This paper details the use of time series for solving finite element equations. It was aimed at eliminating the discretization of time intervals to reduce calculation time and to obtain accurate results using timedependent variables. For this purpose, the matrix form of the time series finite element formulation for both continuous and discontinuous time functions were extracted using Taylor and Fourier series for estimating time-dependent functions. Based on the extracted formulation, for solving elastodynamic problems, a computer code and algorithm was introduced. The efficiency and accuracy of the formulation was evaluated by solving different analytical examples. To reveal the power of time series for modeling real problems three practical examples such as settlement, flood protector structures and temporary cofferdams were modeled using time series approach and the results of analyses were presented. The results showed that having removed time discretization procedure, the time series based finite element method can be efficiently applied to decrease the calculation time and computational efforts.
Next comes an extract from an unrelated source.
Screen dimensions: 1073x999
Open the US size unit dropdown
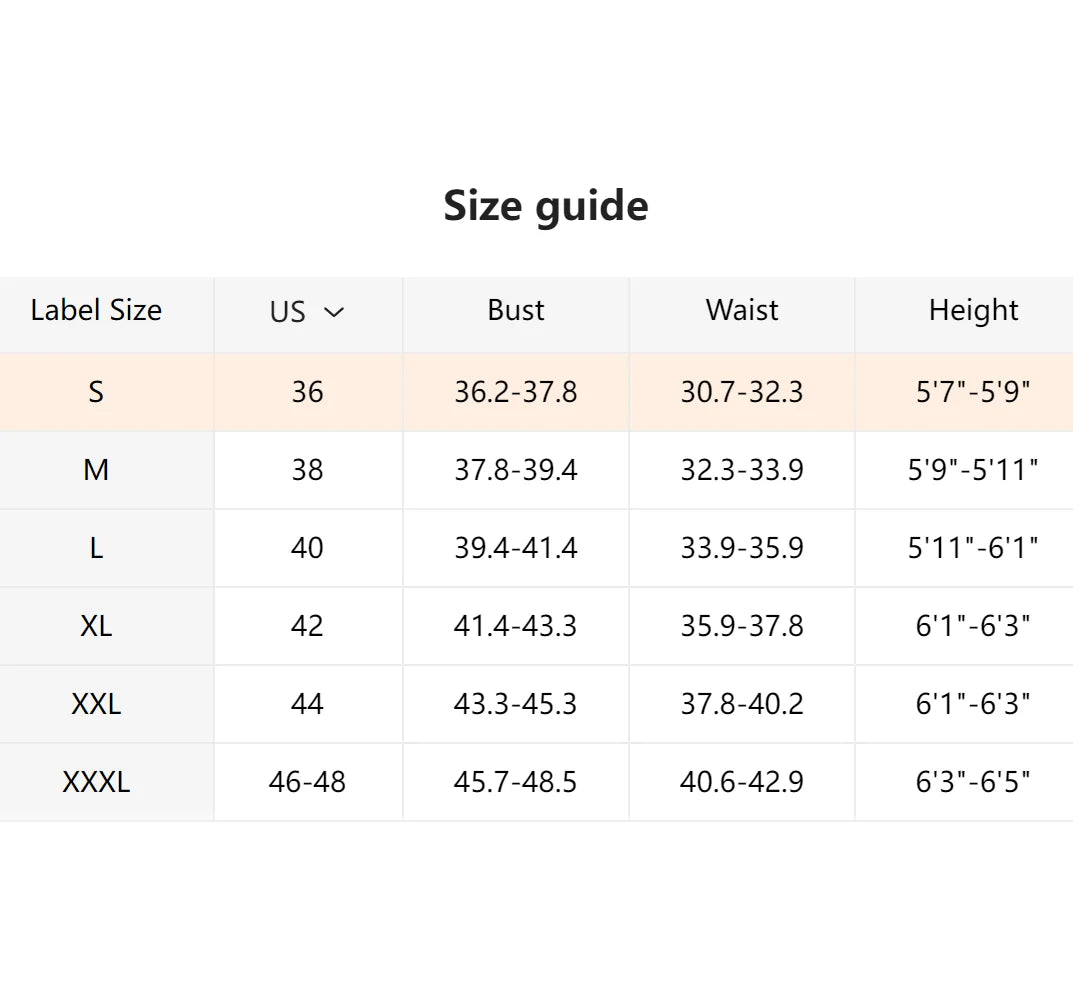click(x=307, y=312)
In addition, time-continuous responses resulting from this method, help reduce the calculation steps which is vital in many engineering problems.

Introduction

For more than fifty years, finite element analysis is a well-known approach for many researchers in different fields of science and industry [1-8]. Although the first developments of the discrete analysis go back to Newton [9] during the 16th century, the existence of finite element analysis was not considered before the development of the virtual work principle. The concepts of the virtual work principle return to the 17th and 18th centuries when Schellbach [10] made first analytical procedures, and Strutt [11] obtained numerical results for several problems. In elasticity, Ritz [12] showed a discrete approach for analyzing the Kirchhoff plate. The first use of triangular and rectangular elements for a two-dimensional Sant-Venant torsion problem was done by Courant [13]. The Modern shape of finite element method for analyzing structural and aeronautical problems was made by Turner et al. [14], Argyris [15] and Zienkiewicz [16, 17]. Over the last three decades, the development of computing devices has given a rapid growth to the use of finite element analysis for solving the engineering problems. In analyzing complex problems however, the slow solving process can be noted as a serious challenge. As an example, the dynamic analysis of the complex structures under earthquake loading usually takes hours to give accurate results [18]. To tackle this problem, several solutions have been proposed, among which the combination of finite element method with boundary element or discrete element methods can be cited [19-22].